All told, the commission dedicated approximately $8 million of its $20.6 million American Rescue Plan Act dollars to leverage more than $20 million in broadband expansion by partnering with Internet service providers Comcast and Frontier on five deployment projects — one with Frontier, four with Comcast.
The largest of the public /private endeavors was announced in June 2024, when the commission provided just under $6 million to pull in an $11.84 million investment from Comcast to connect more than 2, 100 homes and businesses. While that project will hit areas across the county, it has a particular emphasis on the western end, which has the greatest number of dark zones.
Comcast also has smaller projects specific to areas of Stewarts Run, River Road and Gandalf Road (Snake Hill).
It was previously explained that many of these projects should start wrapping up by spring.
"They're moving along, " Sikora said. "[Comcast] is telling us that they're going to have contacts actually coming online. It's not going to be something where they wait until the whole project is done before they start getting people connected. I hope this Frontier success will help push that along."

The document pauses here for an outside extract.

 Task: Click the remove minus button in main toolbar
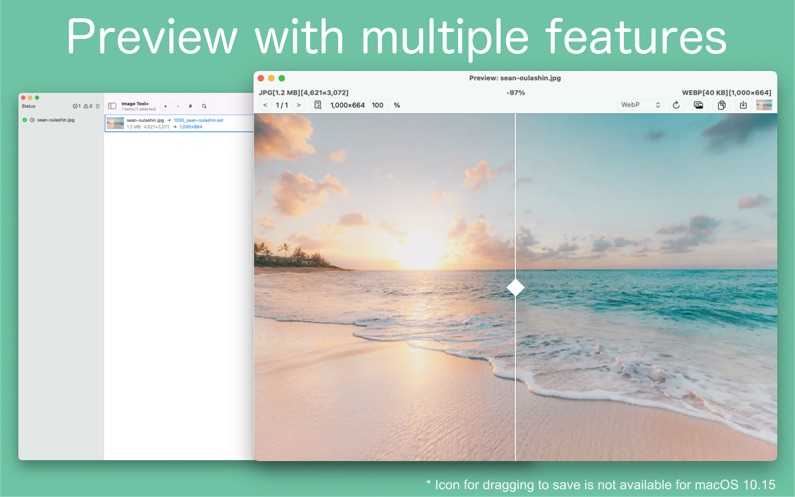tap(178, 105)
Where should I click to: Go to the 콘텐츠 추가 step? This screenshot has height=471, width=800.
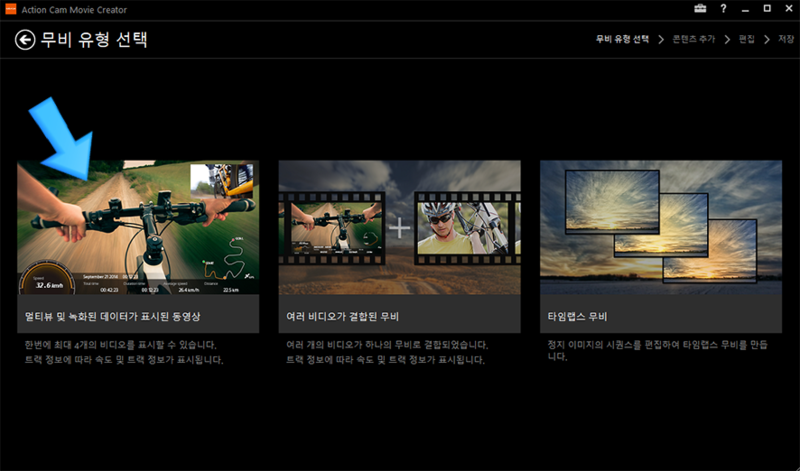[x=693, y=39]
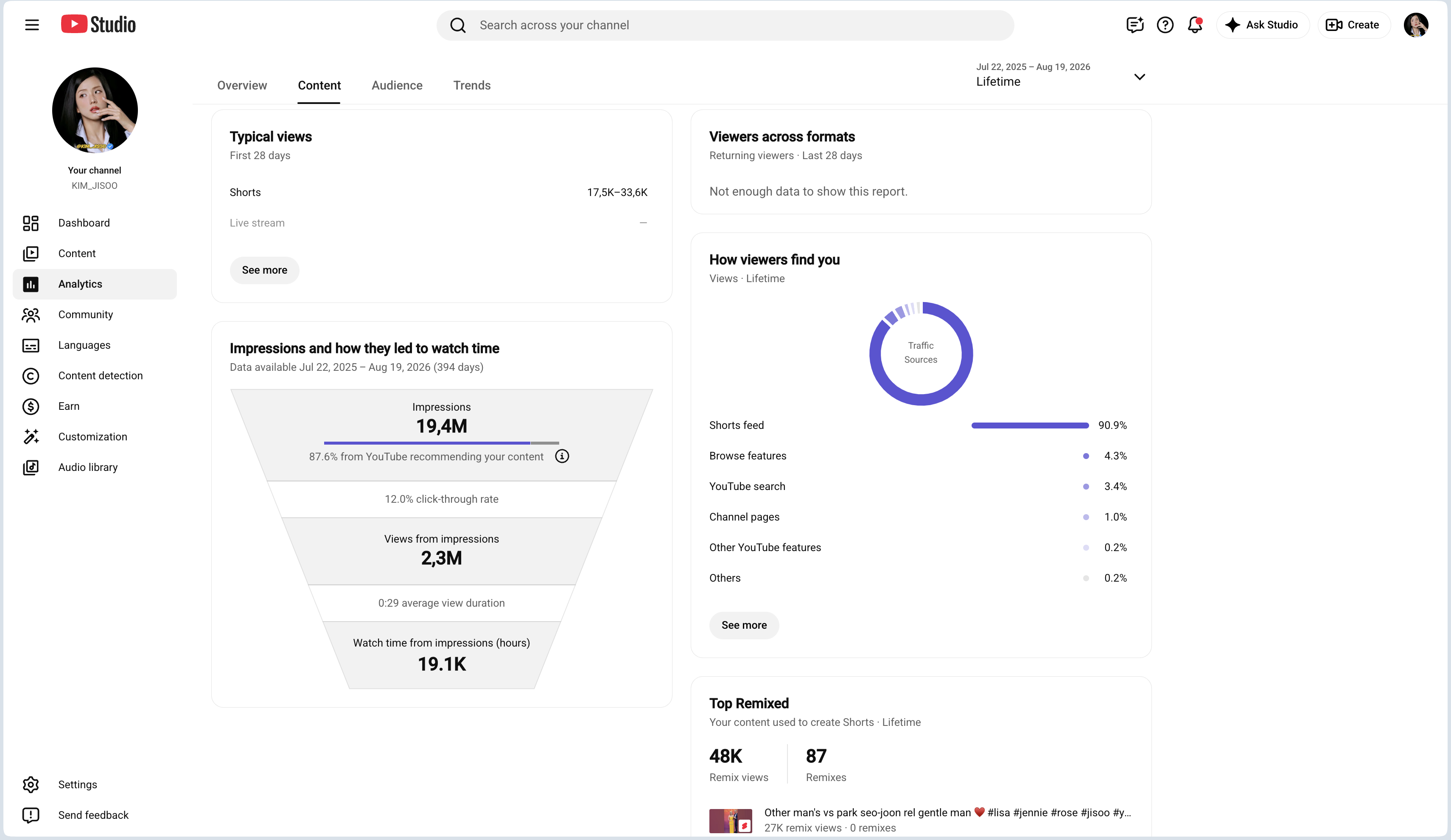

While initially focused on just getting service to parts of the county, Sikora said the long-term effect will be better, more affordable access for everyone.
"I was talking to them about Frontier doing some expansion in the Suncrest area. I know that's predominantly a Comcast area. So, that in itself will give our citizens choice and start driving some of these costs down," Sikora said. "We're seeing a lot of these pressures that we expected once we started getting more of these areas connected. You create a few trunk lines, or you create a few inroads for an area to be connected, and you eventually start creating competition, so that's all good stuff."